Every day, people face important medical decisions. When tough choices arise, we consult with our health care providers about the pros and cons of different treatment options. We meditate on our goals and fears. Some of us will turn to family or friends for advice. Some of us will pray.

No one goes to the state capitol building to ask a politician their opinion.

Yet when it comes to a woman’s decision to end her pregnancy, politicians feel entitled to insert themselves into the equation. We all agree that a woman seeking abortion care, like every other patient, should receive all medically appropriate information. But in dozens of states, legislators demand that a woman who has decided to have an abortion — unlike any other patient seeking any other form of medical care — delay her procedure by a certain amount of time (typically 24 hours or more) after receiving certain state-mandated information.

In 15 of these states, legislators have gone even further, insisting that a woman receive that mandatory information in-person — thus requiring her to make an additional, medically unnecessary trip to her doctor. These laws are especially burdensome for low-income women who are forced to arrange and pay for double the transportation, double the child care, and double the time off work.
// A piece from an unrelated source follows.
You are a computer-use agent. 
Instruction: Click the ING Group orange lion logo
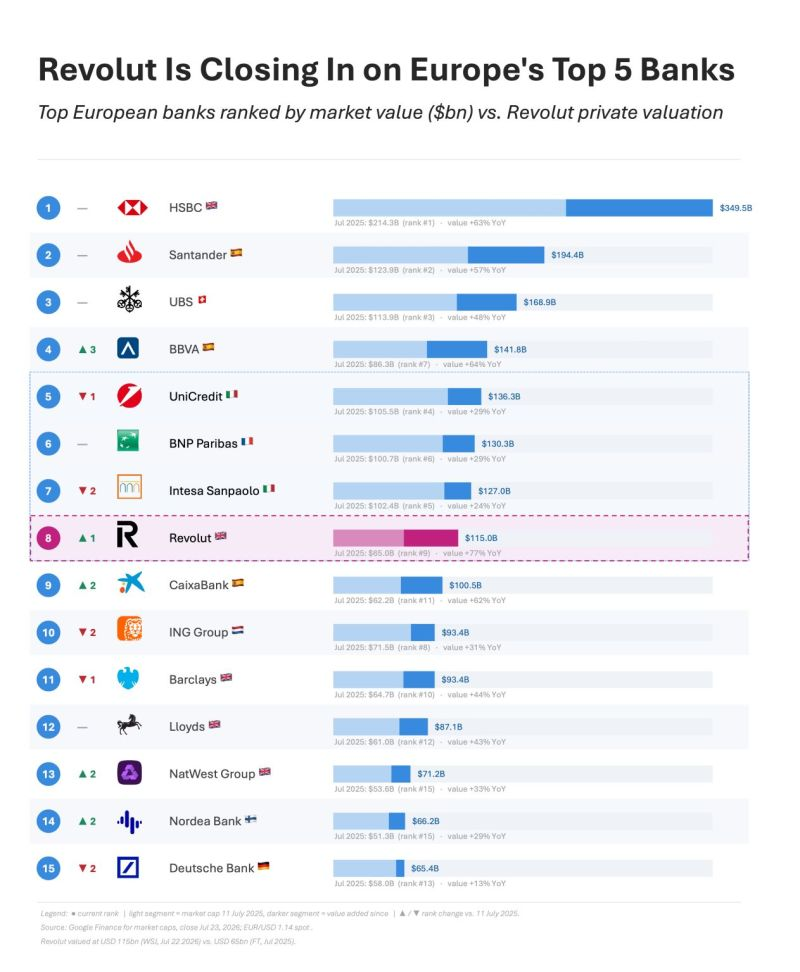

They also put victims of domestic violence at risk by making it harder for them to keep their abortion decision confidential, and they force women experiencing a pregnancy-related illness to remain sicker, longer.

Fortunately, in a victory for Florida women and for common decency, the Florida Supreme Court on Thursday upheld a lower court’s decision blocking the state’s 24-hour mandatory abortion delay law from taking effect while the litigation proceeds. In upholding the preliminary injunction, the court also found that the law likely violates the Florida Constitution’s strong right of privacy.

How do politicians even justify these insulting, harmful laws? Good question. The state of Florida has argued that it is necessary to “protect[] pregnant women from undergoing serious procedures without minimal private time to reflect” on the decision.

But pregnant women don’t need politicians to protect them from themselves by micro-managing their schedules.

As the court explained, “a woman can already take all of the time she needs to decide whether to terminate her pregnancy, both before she arrives at the clinic and after she receives the required counseling information.” Thus, in practice, “[t]he Mandatory Delay Law impacts only those women who have already made the choice to end their pregnancies.”

This is not about informed consent. To the contrary, the court observed that the law “turns informed consent on its head, placing the State squarely between a woman who has already made her decision to terminate her pregnancy and her doctor who has decided that the procedure is appropriate for his or her patient.”

Moreover, if this is really just about ensuring that patients are fully informed, then why is it, the court asked, that “[n]o other medical procedure, even those with greater health consequences, requires a twenty-four hour waiting period in the informed consent process”?

Politicians apparently think that women seeking abortion care are less capable decision-makers than any other patients. But, as the ACLU argued in court, women don’t need a mandatory “time out” before they can make a decision about their health care.

The Florida Supreme Court’s decision should serve as a wake-up call to politicians to stop passing laws that have no medical justification and do nothing but insult and burden women seeking abortion care.